People's Deputy of Ukraine
- Incumbent
- Assumed office 29 August 2019
- Preceded by: Mykhailo Poplavskyi
- Constituency: Kirovohrad Oblast, No. 101

Personal details
- Born: 29 March 1977 (age 49) Ivano-Frankivsk, Ukrainian SSR, Soviet Union (now Ukraine)
- Party: Servant of the People
- Other political affiliations: Independent
- Alma mater: Vasyl Stefanyk Precarpathian National University

= Yuriy Kuzbyt =

Ukrainian politician

Yuriy Mykhailovych Kuzbyt (Юрій Михайлович Кузбит; born 29 March 1977) is a Ukrainian politician currently serving as a People's Deputy of Ukraine representing Ukraine's 101st electoral district as a member of Servant of the People since 2019.

== Early life and career ==
Yuriy Mykhailovych Kuzbyt was born on 29 March 1977 in the city of Ivano-Frankivsk, located in western Ukraine. He graduated from the Vasyl Stefanyk Precarpathian National University, specialising in jurisprudence. In 2016, he became a recognised lawyer.

In 2000, Kuzbyt was hired as a lawyer by the government of Ivano-Frankivsk Oblast. The next year, he became head of the legal department of Ruslana-Tekstyl TOV. He was also head of the legal department for matters of land at the private European University in Kyiv.

From 2006 to 2008, Kuzbyt was manager of memorials, museums, and reserves at the Ukrainian Institute of National Memory. He was also an assistant to deputy director of the Institute of National Memory.

Prior to his election, Kuzbyt was owner of Precedent legal group, a legal consulting and representation firm. He provided legal aid to multiple businesses, and additionally served as deputy director of AiSiDi YuA TOV and KSH Bank from 2014 to 2015.

== Political career ==
Kuzbyt was the candidate of Servant of the People for Ukraine's 101st electoral district during the 2019 Ukrainian parliamentary election. At the time, he was an independent. He was successfully elected, defeating independent Maxym Polyakov (formerly a party-list deputy from the People's Front) with 42.15% of the vote compared to Polyakov's 20.60%.

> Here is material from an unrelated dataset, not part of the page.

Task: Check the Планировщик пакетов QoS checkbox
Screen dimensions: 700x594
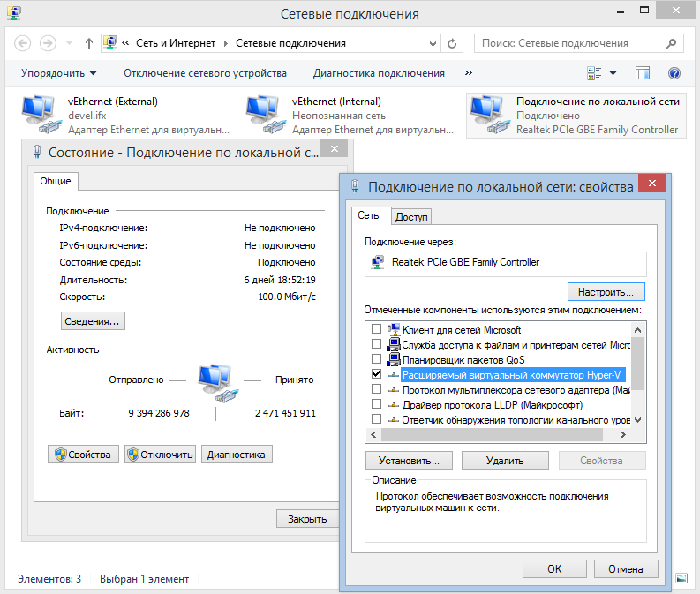Action: pyautogui.click(x=377, y=359)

In the Verkhovna Rada (national parliament of Ukraine), Kuzbyt joined the Servant of the People faction, the Verkhovna Rada Budget Committee, and the inter-factional associations "Ukrainians in the World", Kirovohradshchyna, South Ukraine, and the "Parliamentary Platform for Fighting Tuberculosis". Kuzbyt was criticised by non-governmental organisations for his 2022 vote in favour of urban planning reform, which anti-corruption NGO Chesno claims is in the interest of land developers.